Atualmente, existem no País, de acordo com dados do IBGE, 305 povos indígenas com uma população estimada em 1,1 milhão, cálculo este atualizado pelo Núcleo de Estudo de População (Nepo) da Universidade de Campinas (Unicamp) a partir de dados do censo do IBGE. Mas na Amazônia, de acordo com Gersem, existem três povos indígenas com apenas três pessoas, ou seja, três etnias compostas apenas por três pessoas e se morrerem significa que o mundo perderá três sistemas de conhecimentos, três culturas e tudo o que isso representa.

Expectativa

Um dos fundadores e ex-dirigente de organizações como a Coordenação das Organizações Indígenas da Amazônia Brasileira (Coiab) e Federação das Organizações Indígenas do Rio Negro (Foirn), Gersem explica que o marco temporal é uma tese cuja intenção evidente é restringir ou negar os direitos dos povos indígenas.
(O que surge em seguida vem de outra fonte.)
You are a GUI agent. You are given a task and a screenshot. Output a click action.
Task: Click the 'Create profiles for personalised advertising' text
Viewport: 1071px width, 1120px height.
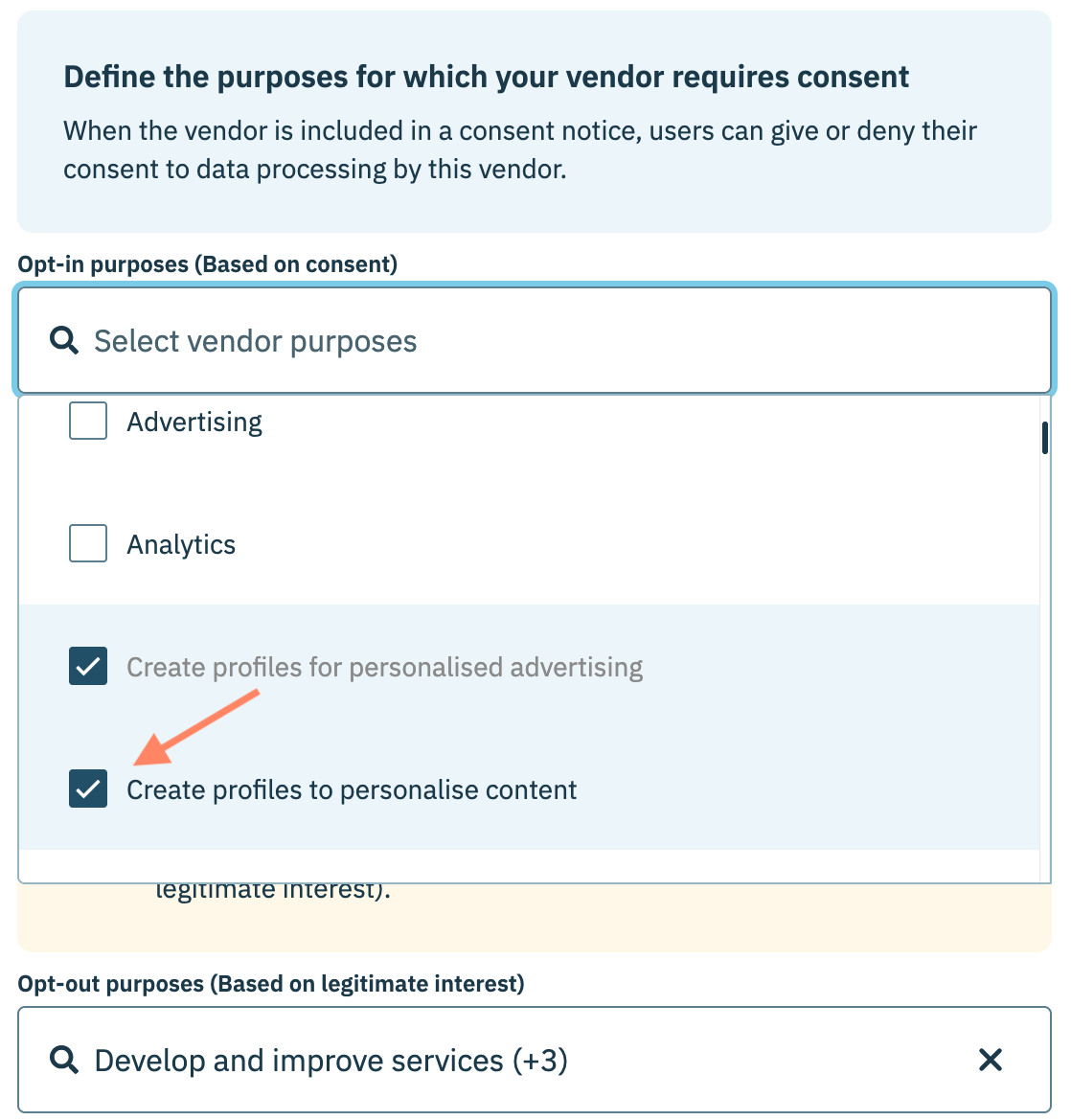click(384, 668)
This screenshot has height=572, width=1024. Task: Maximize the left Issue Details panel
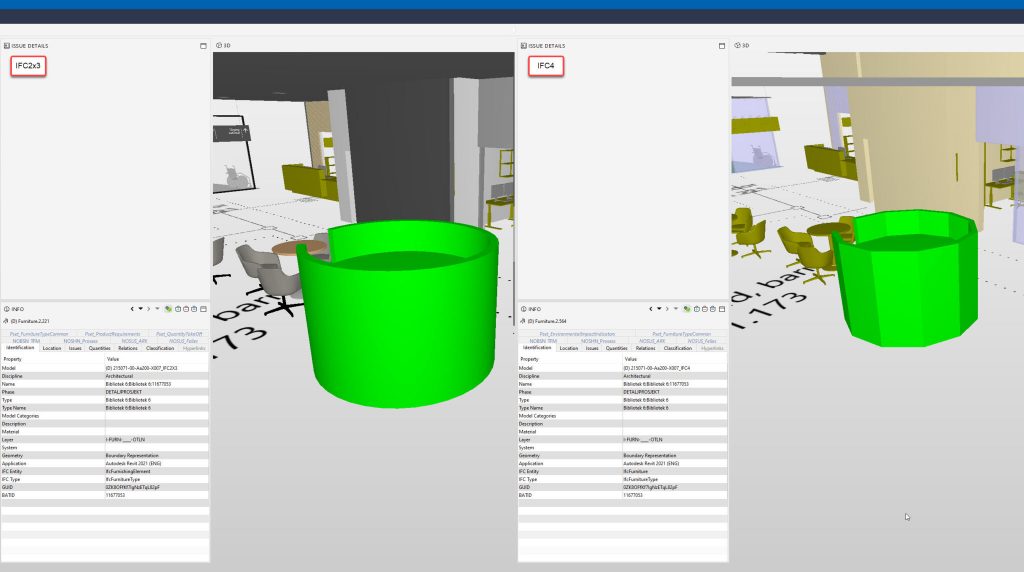[x=203, y=46]
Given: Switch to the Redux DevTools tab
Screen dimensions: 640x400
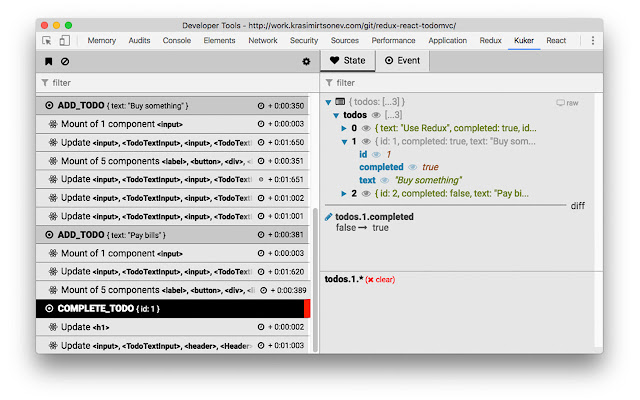Looking at the screenshot, I should [490, 41].
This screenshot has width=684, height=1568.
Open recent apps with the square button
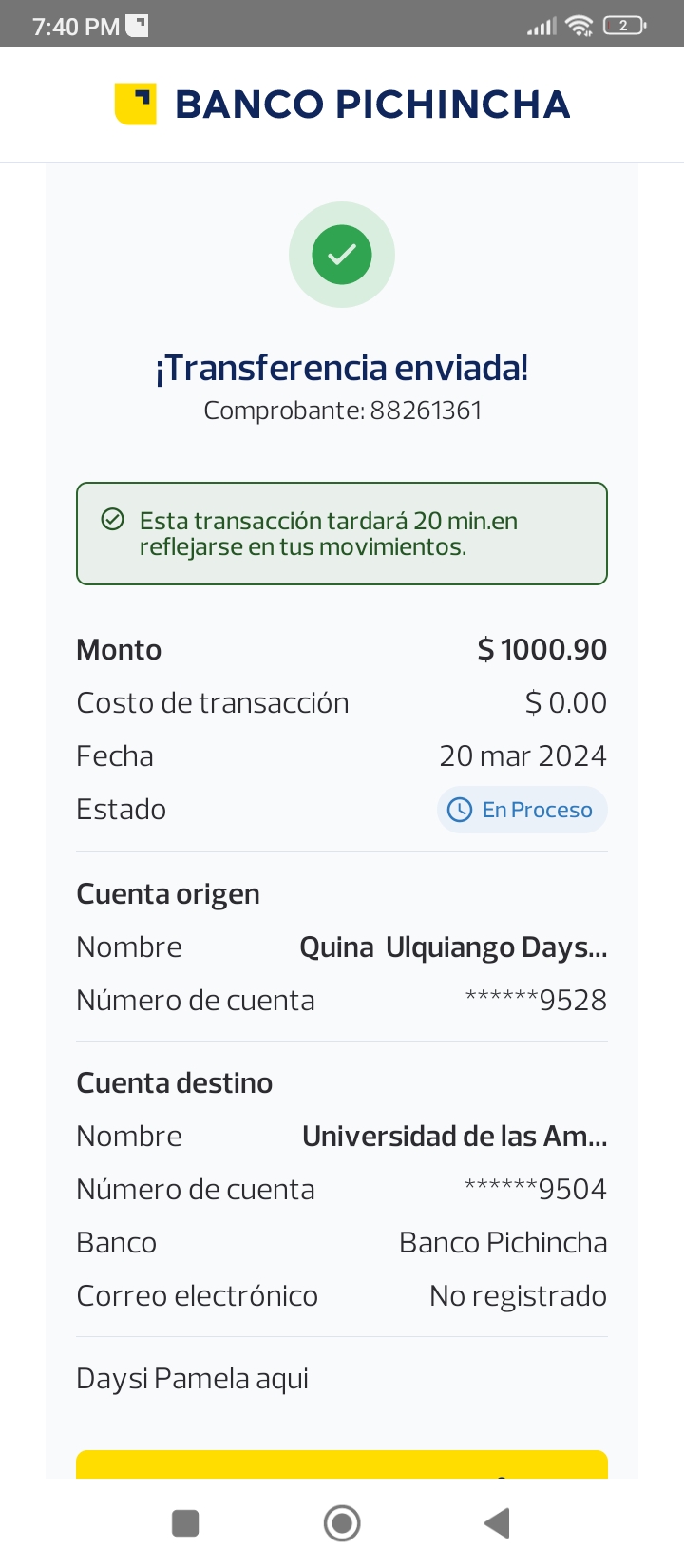click(x=185, y=1523)
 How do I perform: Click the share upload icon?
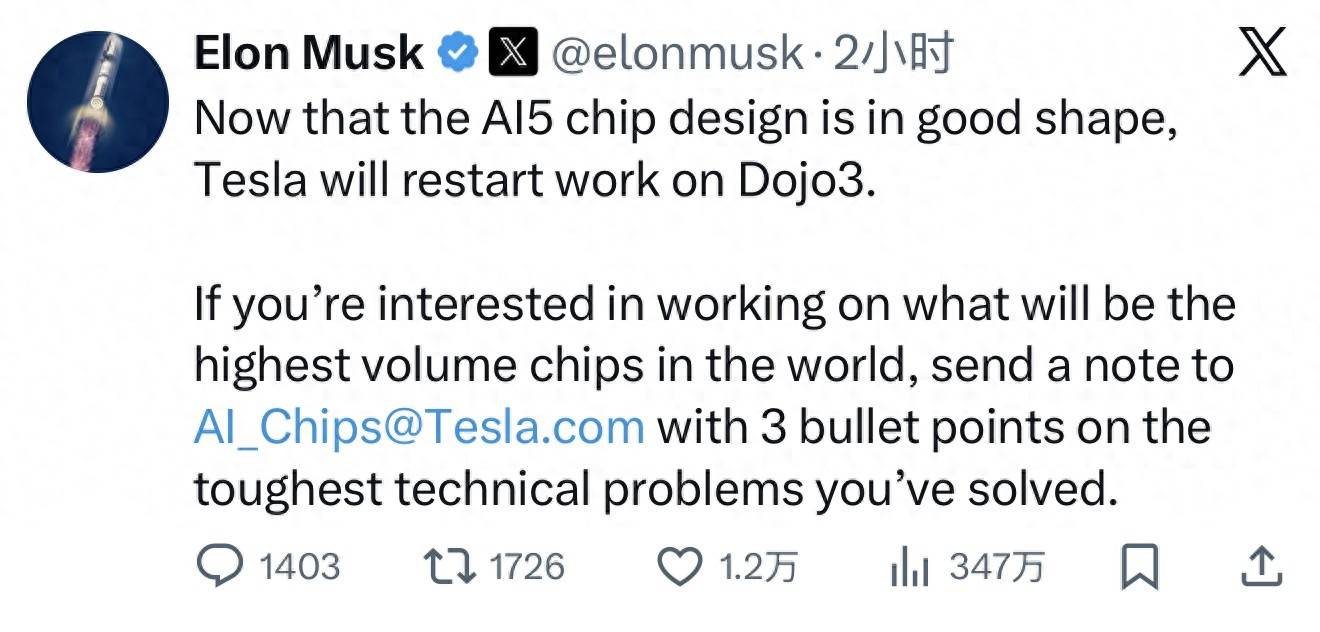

“Nossa expectativa é que o Supremo mantenha os direitos constitucionais dos indígenas que não começa em 1988, porque existem leis antes desse período. Estamos aqui apreensivos, mas confiantes e estamos mobilizados, intensificando os debates via on line, com a realização de lives e envio de documentos via Internet, para esclarecer os ministros e mobilizar a opinião púbica”, explica o professor.

Ao assegurar que o marco temporal é um argumento das forças conservadores que sempre foram contra os direitos indígenas, Gersem explica que o desejo dos empresários são os recursos dessas terras indígenas, sobrepondo o direito à vida e ao meio ambiente.

Para ele, como o Supremo tem defendido a Constituição e tem, historicamente, garantido o direito dos indígenas, a expectativa é ver assegurado o direito originário, o que os técnicos chamam de indigenato, princípio pelo qual serão preservados os direitos dos povos indígenas, cuja presença no País antecede a chegada dos colonizadores. “Eu acredito na democracia brasileira, na força do povo, que deve refletir na opinião do Supremo, a não se deixar se guiar pela ideologia emergente da ocupação a qualquer preço, mas pela via da democracia”, finalizou.

Cimi

O indigenista Guenter Francisco Loebens, do Conselho Indigenista Missionário (Cimi), afirma que esse marco tem sido usado pelo atual governo para parar todo tipo de demarcação de terra e até fazer retroceder os processos de demarcação já em andamento. “A aprovação desse marco temporal será muito grave, pois dá uma nova interpretação aos direitos indígenas”, afirmou Guenter, indicando o perigo representado pela alteração da lei para a segurança dos povos.